# Feeling like I just don't care anymore,



## Mzmaary23 (Mar 18, 2013)

I feel like all I want to do is runaway and never come back, everything just doesn't seem worth it anymore I love my oh v much but I'm beginning to think I can't do this anymore seeing others pregnant while am not, getting made to feel like I'm just feeling sorry for myself nobody understands how I'm feeling they all have kids, I'm struggling v much with his lil sister see her just get away with anything she has a 8 month old her mum looks after her baby majority of time, she's in bed till 12pm during day every time I see them it's her mum pushing the pram, I'm honestly struggling to hold my tounge all I want to say is your not bloody parents you are just 2 waste of space that created a kid. Why the hell do they have a kid but not me, iv worked from age of 16 I have my own house I pay my bills I don't rely on anybody but yet the only thing I want I can't have, it was male factor we have but even before oh I wasn't getting pregnant. Iv just started my ladies. And it was 3-4 days late so yet again I got my hopes up then when the bloody witch arrives I could've cried. I phoned In sick tonight I just don't feel upto it can't put a brave face on anymore coz all I want to do is cry, I was on antidepressants before but don't want taking a pill for my problems I'm sorry for rant but I feel like here is the only place that seems to get how am feeling


----------



## Josie1 (Sep 30, 2013)

Big hugs  

I've experienced a lot in my life and can honestly saying infertility is the hardest thing I've had to cope with so your not alone. 

I find it hard when everyone around me seems to be pregnant and had to listen to someone in work talking about her daughter getting pregnant "on a drunken weekend" it just seems so unfair.

I don't think many people can even begin to imagine what it feels like when you want a family so much and it's not happened yet.

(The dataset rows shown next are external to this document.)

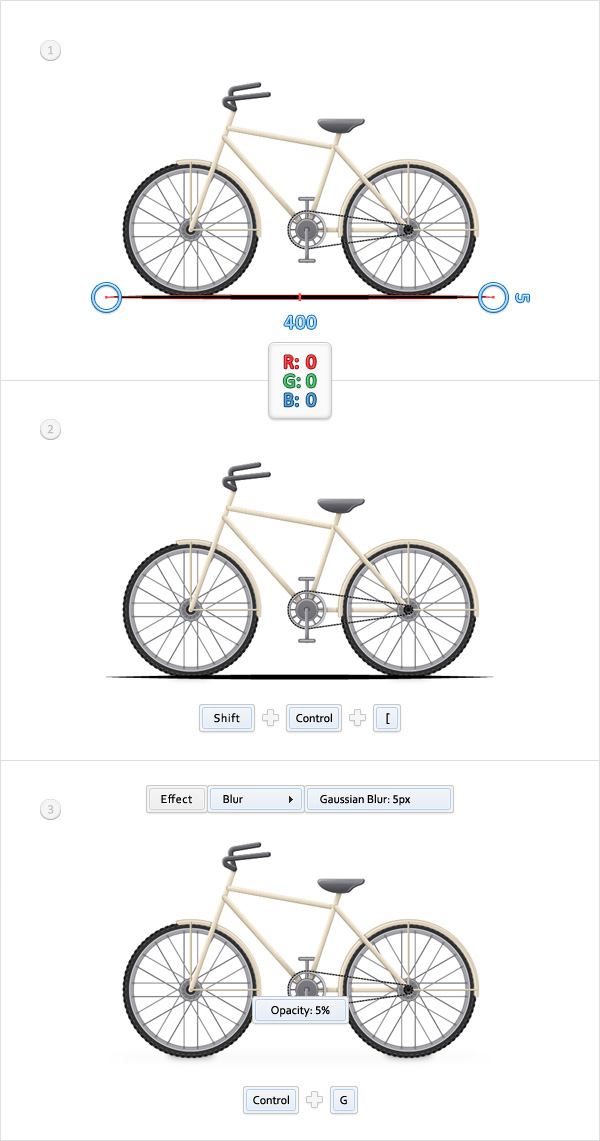600x1141 pixels.
Task: Click the plus sign after Shift key
Action: 271,718
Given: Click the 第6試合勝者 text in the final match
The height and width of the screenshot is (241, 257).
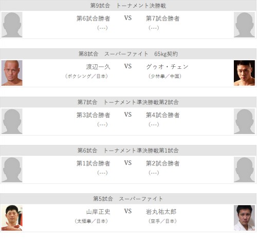Looking at the screenshot, I should point(93,18).
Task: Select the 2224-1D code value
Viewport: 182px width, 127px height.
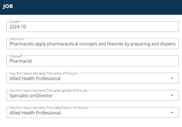Action: 18,27
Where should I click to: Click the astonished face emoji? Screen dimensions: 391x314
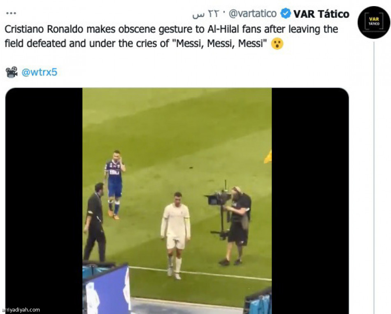[277, 43]
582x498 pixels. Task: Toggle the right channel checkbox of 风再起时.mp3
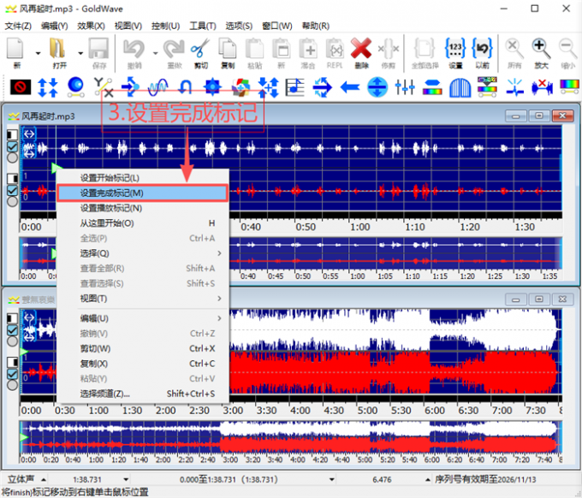(x=12, y=191)
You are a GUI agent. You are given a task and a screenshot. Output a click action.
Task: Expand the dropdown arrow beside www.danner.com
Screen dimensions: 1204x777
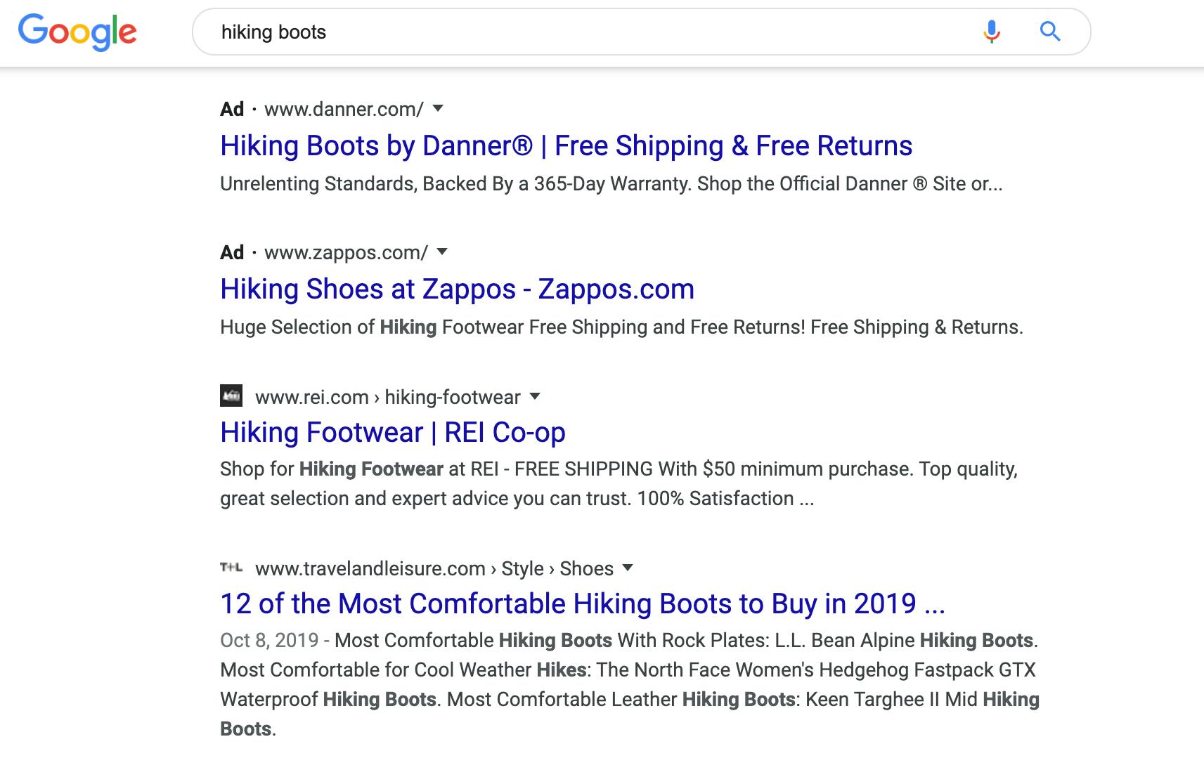click(x=438, y=109)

Remember always to be there for each other, you will get there maybe just not as quick as you'd like xxx


----------



## Mzmaary23 (Mar 18, 2013)

Thank you ! I'm just having a crappy moment - I had my oh nephew over staying this weekend, I loved having him here but it just sinks in and makes me feel like this should be me, i can agree with you there it is honestly the hardest thing iv been through, and seeing people getting pregnant so quick just upsets me nowadays, can't even pretend it doesn't hurt no more, and why can't it all be just so easy eh? For the ones who really do want kids to have them and the junkies, 'one night stands' teenagers who shouldn't be having them find it a bit tougher. And i hope so, I reAlly do as I really can't take much more of this


----------



## BroodyChick (Nov 30, 2009)

Hi Mzmaary, sorry to hear you are feeling so low.
I've gone through lots of episodes just like it, and the feelings of jealousy and bitterness sting so much. What made it a bit easier for me was to try and imagine that I WILL be a mummy one day, and that I shouldn't spend too much time worrying and wasting my life on 'what if's' when it would just happen at the right time for me.
Sometimes it's so important to give yourself a break, physically and emotionally. Try and get involved in something that can absorb your attention for a while, away from those fertility worries. I know it's hard and can sound impossible, but whenever I've allowed myself to be sucked into a project, or booked a holiday, or planned for something fun to do that just wouldn't be possible if I were pregnant, I found I enjoyed those activities and it took my focus away from being 'in my head' about it all too much. I hope this doesn't sound like too much like one of those pieces of unwanted advice, but I spent around 10 years now worrying and unhappy about my childless status and wondering what I could do to have a baby (I did everything in my power, couldn't have done any more!) and looking back on it I think an awful lot of mental energy was wasted.
It is still obviously important to do everything you can (go to appointments, live healthily, surround yourself with supportive people etc), but beyond that any bad feelings you expend on fretting just backfire on yourself. After my second miscarriage I somehow rediscovered my faith in fate, and was able to start my next round of treatment in a much better frame of mind. I also had help from counsellors such as Sarah Holland who work with ladies struggling through infertility and I learned a technique called EFT which helped with negative thoughts and feelings.
You have every hope that you WILL be a mummy one day, you have time on your side still and although every year you don't spend with your child/ren by your side can seem like a wasted year, do try and fill your time with things and activities you enjoy rather than worry about things that are outside your influence xxx


----------



## scribbles (Jun 23, 2013)

I'm so sorry you're having a hard time at the moment, infertility can be a hard, weary slog with no guarantee of a happy ending. It's made worse by women just falling pregnant without a second thought and ignorant people voicing their ill informed opinions. It's massively unfair.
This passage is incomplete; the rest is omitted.